Knowing what it means to be a customer or end-user of your own enterprise changes everything.
When leaders sit where customers sit, do what customers do, and experience what customers experience, they finally begin to understand what their organization does, how much impact it has, and why the team matters.
But the only way to gain this perspective is not by talking with or observing customers. It is by becoming one.
Leading at the rock face means becoming physically and personally connected to your enterprise in the same way a customer does. To do so, every so often, leaders must engage the organization as a customer.
Think of it this way. If you were an airline executive and led at the rock face, you would, on occasion, book your own tickets online, check in at the airport with bags, stand in the security line, wait for your group to be called to board, sit in a coach seat, encounter fellow passengers, eat the snacks provided, and enjoy the service just as customers do. Nothing short of that complete experience can compare to what a leader might learn about the company and how it works or doesn’t.
The best leaders love being their own customers. They find creative ways to do so without giving everyone a heads-up and experiencing a production rather than the reality. When engaging as a customer, leaders get the chance to ask the questions, feel the frustrations, and perceive the organization as others do. No longer insulated by what they think or hope is happening on the front line, they learn to test many of the assumptions they make about how the organization shows up every day.

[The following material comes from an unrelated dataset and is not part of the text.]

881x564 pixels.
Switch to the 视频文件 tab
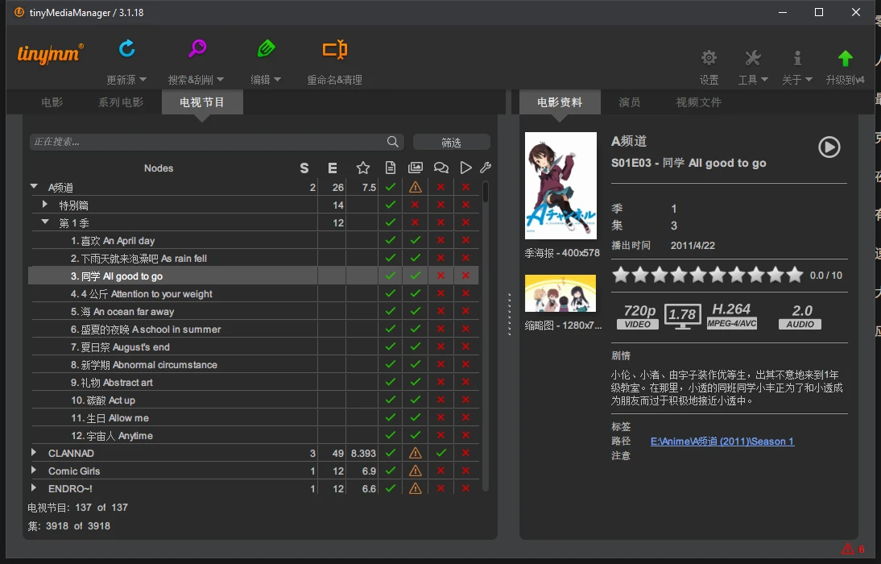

Good leaders in all walks of life can choose to lead at the rock face: Teachers can become students, coaches can become players, pastors can become parishioners, doctors can become patients, engineers can become end-users, and salespeople can become buyers.
There is no survey or focus group data that can show leaders what it truly means to be a customer. As a customer, leaders learn firsthand what needs to be improved, amplified, or corrected. By leading at the rock face, leaders also learn a lot about themselves. They start to grasp how similar or different they are from the people who use their products or services. And, if they are different, they can begin designing improvements for customers, not themselves.

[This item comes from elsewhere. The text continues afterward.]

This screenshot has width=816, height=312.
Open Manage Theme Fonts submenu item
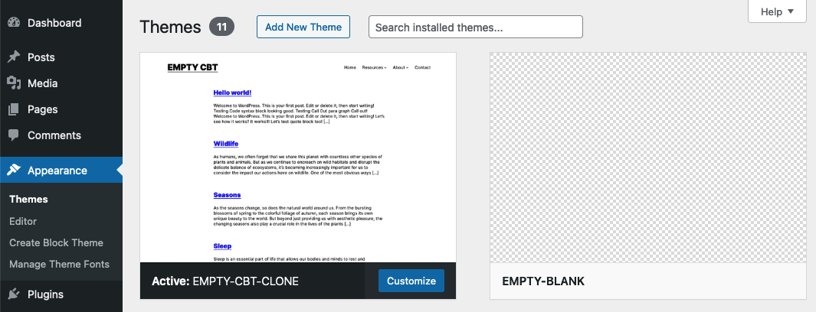59,265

If a customer is truly the most important person in any organization, then becoming a customer is an elevated place for any leader. From the vantage of a customer, leading at the rock face is both reassuring and scary. Things look wildly different at the rock face. Confronting that reality is what great leaders do.
In a past life, I used to measure customer service/experience. The best predictor for overall customer satisfaction was the frequency of communications during the service event. It was a better predictor than speed, quality, and cost (of course those things are very important too). I was pleased when I saw the Admired Leadership behavior - Frequency, not quality, deepens relationships most on the platform.